Someone told me…

…Skye read(s) my blog and I felt like this

only with more squeeing in my pants*.

(image c/o carrionlaughing)

On a completely different tack, but still here in this post because yolo, bro, yolo…I play quite a lot of Big Joe Turner and Count Basie when I’m DJing. That’s like saying “I do a lot of Frankie moves when I lindy hop”, as though there was any other way of doing it. But there’s something about Turner shouting his guts out over some stamping fucking piano. That shit gets me hot. Hot in the ‘dances like a fool til she dehydrates’ way. The only way that really means anything, right?


‘Boss of the Blues’ is not a pretentious album. It’s not particularly sophisticated. It’s not rare, it’s not unusual. It’s not delicate, not by any stretch of the imagination. It’s loud, it’s shouty. Sometimes Turner shouts so loudly into the microphone the sound distorts.

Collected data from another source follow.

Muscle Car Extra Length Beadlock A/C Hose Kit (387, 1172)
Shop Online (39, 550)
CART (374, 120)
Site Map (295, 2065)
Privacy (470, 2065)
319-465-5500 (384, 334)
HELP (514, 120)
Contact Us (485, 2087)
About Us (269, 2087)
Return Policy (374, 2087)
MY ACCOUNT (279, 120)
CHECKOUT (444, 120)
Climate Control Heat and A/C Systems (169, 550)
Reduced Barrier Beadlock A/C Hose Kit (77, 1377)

And while he’s shouting that loudly, the brass section is blowing their guts out and it’s just all noise. The sort of noise that gets into your guts and makes you feel extremely strong, inarticulate feelings. This is party music. Loud, shouting party music. And slow, night time party music where you’re pretty sure you’re gonna get a really good fuck by the end of it. **

This is the sort of album that beckons in rock n roll with a stamping, shouting jump blues rhythm. It’s not some shitty modern day neo band. It’s a bunch of dirty old musicians playing dirty old music in a way that lets us know that things are changing, and yet still exactly the same.

This is not the sort of album that will impress your old scratchy DJ nerd friends, or score you any snobby pants old school dancer points. But it’s an album every lindy hopper, every blues dancer, every swing DJ, every blues DJ should have.

If I’m playing a song from ‘Boss Of The Blues’ (which I do most sets), set up by a bit of new testament Basie, I like to follow up with something from the The Spoon Concerts:

Why yes, I do like a dirty old man shouting about big legged women and money and being hard done by.

And if I still haven’t gotten it out of my system, I add something from this:


Because ‘Breakfast Dance and Barbecue’ was one of (if not the) first album I bought specifically for DJing for dancers. It’s all live, it’s all recorded late at night, everyone is trashed, but everyone is truly great.

I feel that the 1950s were a truly great era for good, solid lindy hopping music. The technology had finally gotten good, musicians weren’t being lynched in the street, bop and rock and roll were pushing jazz about in the playground, forcing it to get its shit together. People like Big Joe Turner, Jimmy Witherspoon, Count Basie pushed back.

*If there’s one thing I’ve never pretended to be, it’s cool, calm and sophisticated.
**Listen to that version of ‘Cherry Red’ and tell me you don’t agree.